According to Boyer’s program, “…freedom dreaming…[is] a practice rooted in the Black radical tradition and carried forward by Dr. King and generations of movement builders.” By the end of Boyer’s presentation, event attendees will, “…[Name] one freedom dream connected to a community [they] belong to and to identify human-sized steps—habits, conversations, and collaborations—that help make it real.”
Boyer asked participants seated alone to move next to someone. After coming together, she asked audience members to write three things they are grateful for and to share them with the person next to them.
While looking at a picture of King on the projector screen, she reminded guests that people in times of darkness also find joy.
“Nobody’s going to steal my joy,” she said.
King was quoted frequently during Boyer’s presentation, as she used his words to guide her discussion.
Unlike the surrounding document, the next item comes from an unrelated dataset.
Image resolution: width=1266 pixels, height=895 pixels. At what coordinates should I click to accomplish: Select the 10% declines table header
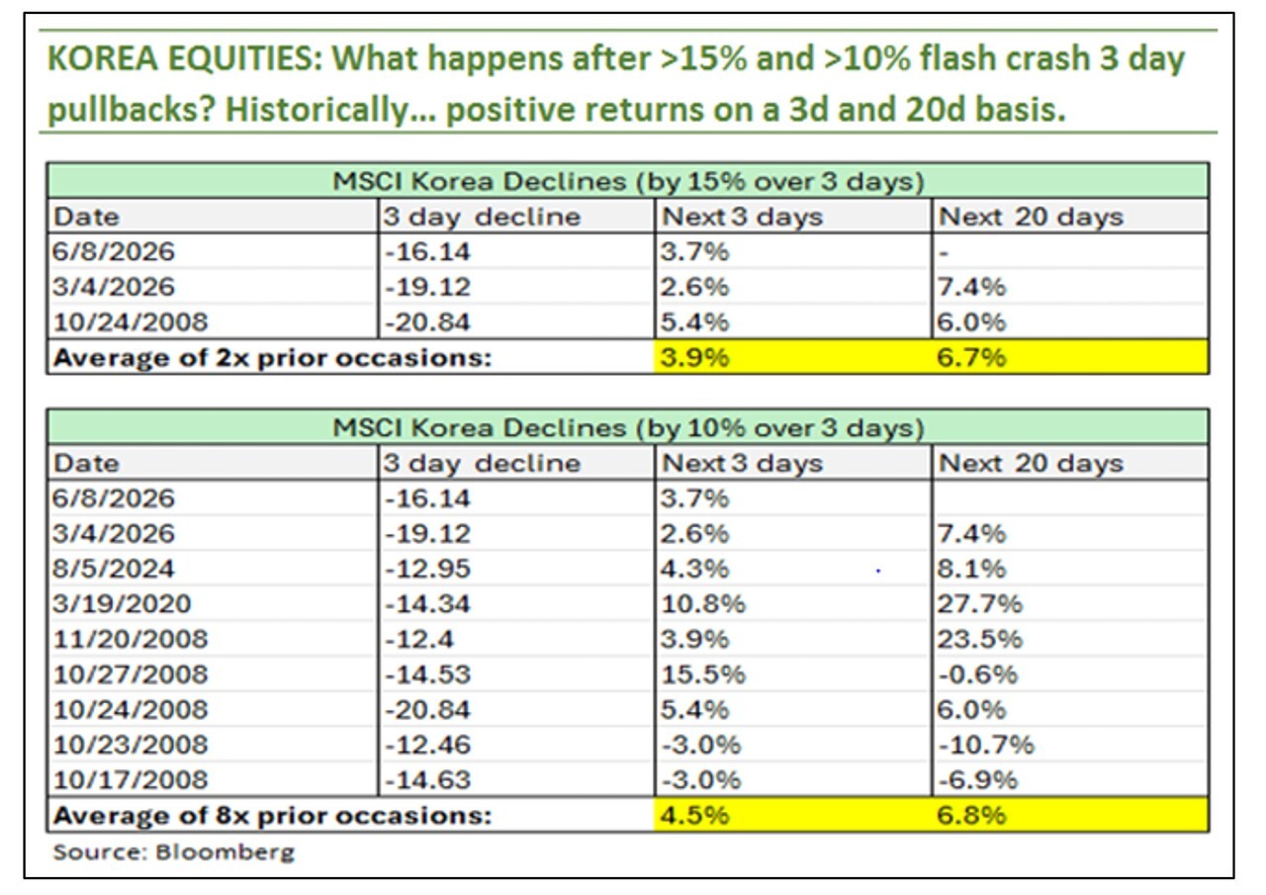(628, 428)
In King’s words, “Don’t allow anybody to make you feel that you are nobody. Always feel that you count. Always feel that you have worth and always feel that your life has ultimate significance.”
Boyer reaffirmed this by asking participants who taught them they’re beautiful, worthy, and somebody. Some people mentioned their childhood friends, others mentioned their parents, and others kept their answers to themselves.
After a guided exercise to revisit memories and reflect on beauty and self-worth, Boyer invited her audience to write down their freedom dream—a moral vision of a more just future. Their freedom dream could be rooted in their identity or a community that matters to them.
Minutes after, Lara Guzman-Hosta, the vice-chair of Belmont Human Rights Commission, shared her hope that a freer future includes the rights of immigrants. Earlier in the event, Select Board Chair Matt Taylor reminded the gathering of Henry Tapia. Tapia was a member of the Afro-Dominican Belmont community and was murdered during a hate crime. Minutes later, Kim Haley Jackson, chair of Belmont’s Human Rights Commission, asked community members to repeat Tapia’s name in his honor.

“Do something. All we can do is do something,” Boyer quotes Grace Lee Boggs, a social activist and scholar.
Participants wrote down doable, everyday actions that could bring their freedom dreams to life. After a morning filled with breakfast, gratitude, speeches from adults and METCO students and parents, choir, community unity, and dreams for the future, the event ended in prayer.

“We’re grateful for the 525,600 minutes,” said Rev. Chris Jablonski, senior minister at the First Church in Belmont Unitarian Universalist.